UNITED STATES DISTRICT COURT FOR THE CENTRAL DISTRICT OF ILLINOIS SPRINGFIELD DIVISION


August 21, 2012

RICHARD SMEGO, ET AL. PLAINTIFFS,
v.
ANITA PAYNE, ET AL., DEFENDANTS.

The opinion of the court was delivered by: Sue E. Myerscough, U.S. District Judge:

E-FILED Tuesday, 21 August, 2012 08:54:36 AM Clerk, U.S. District Court, ILCD

OPINION

Plaintiffs, proceeding pro se, are detained in the Rushville Treatment and Detention Center pursuant to the Illinois Sexually Violent Persons Act.

On June 9, 2011, Judge Baker granted summary judgment to Defendants' on Plaintiffs' claim that a de facto blanket ban on R-rated movies and M-rated video games violated their First Amendment rights. By the time Judge Baker made that ruling, the policy had changed to allow some pre-approved movies and games, but the new policy is not an issue in this case.

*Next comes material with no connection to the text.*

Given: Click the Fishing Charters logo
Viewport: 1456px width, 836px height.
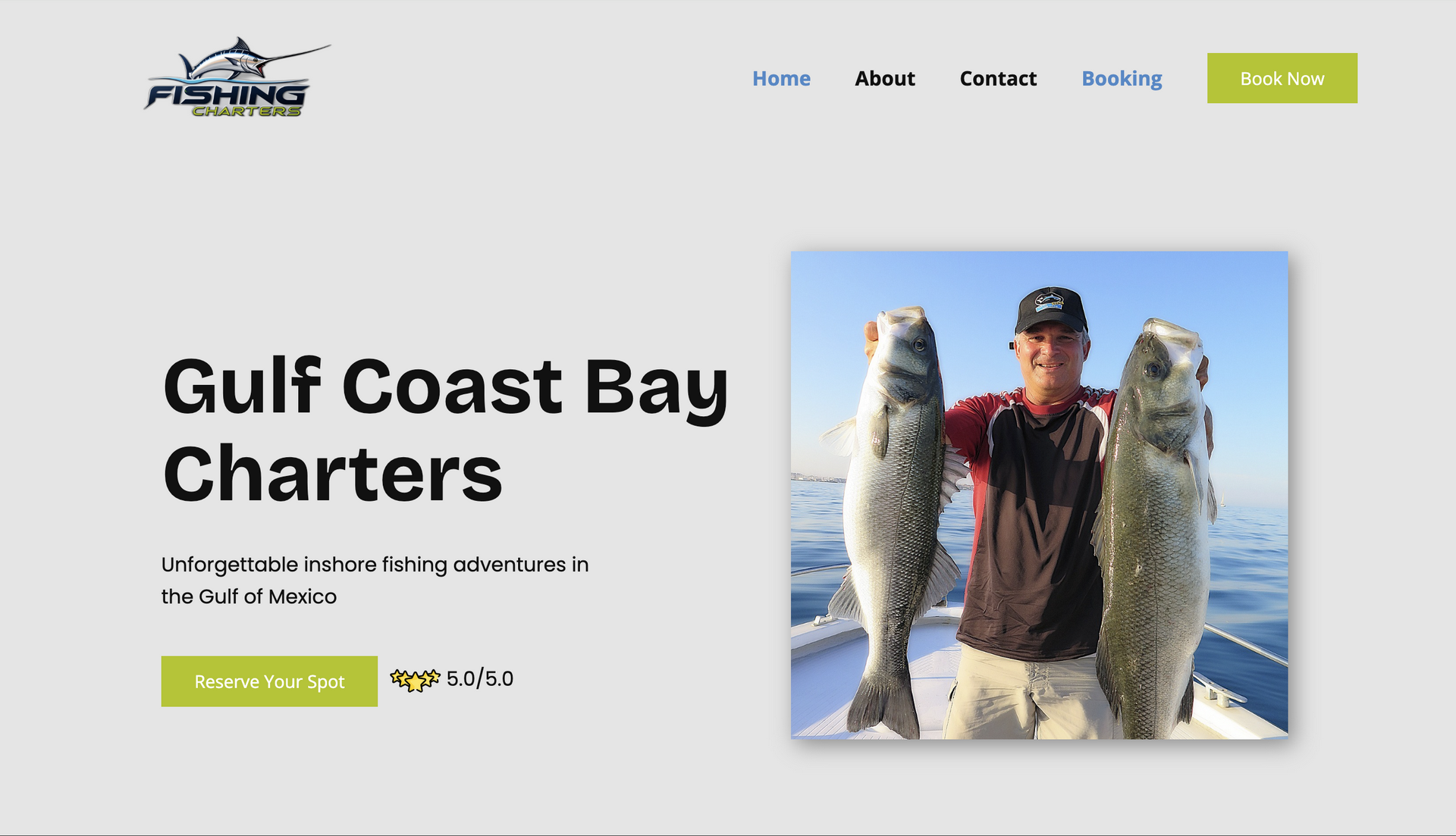Looking at the screenshot, I should [x=237, y=77].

After Judge Baker's order, the case remained open to allow for resolution of a supplemental claim for retaliation. Subsequently, the case was transferred from Judge Baker to the undersigned. Plaintiffs Duay, Lain, and Smego voluntarily withdrew from the remaining retaliation claim, but stayed in the case with regard to the First Amendment claim. On February 7, 2012 the Court granted summary judgment to Defendants on Plaintiffs' remaining retaliation claim, and a final judgment was entered that day.

On February 24, 2012, Plaintiffs Duay, Lain, and Smego moved for reconsideration of Judge Baker's June 2011 order granting summary judgment to Defendants on the First Amendment claim. Their motion is brought under Fed. R. Civ. P. 59(e), which must be filed within 28 days after the judgment. Federal Rule of Civil Procedure 59(e) allows a court to change a judgment if warranted by newly discovered evidence, a change in the law, or a "'manifest error of law or fact.'" Souter v. International Union, United Automobile, Aerospace and Agricultural Implement Workers of America, 993 F.2d 595, 599 (7th Cir. 1993)(quoted cited omitted). Plaintiffs' motion meets the 28-day deadline with regard to Judge Baker's order since judgment was not entered until February 2012. The other ten Plaintiffs have not filed a motion to reconsider or an appeal. Thus, only Plaintiffs Smego, Duay, and Lain remain.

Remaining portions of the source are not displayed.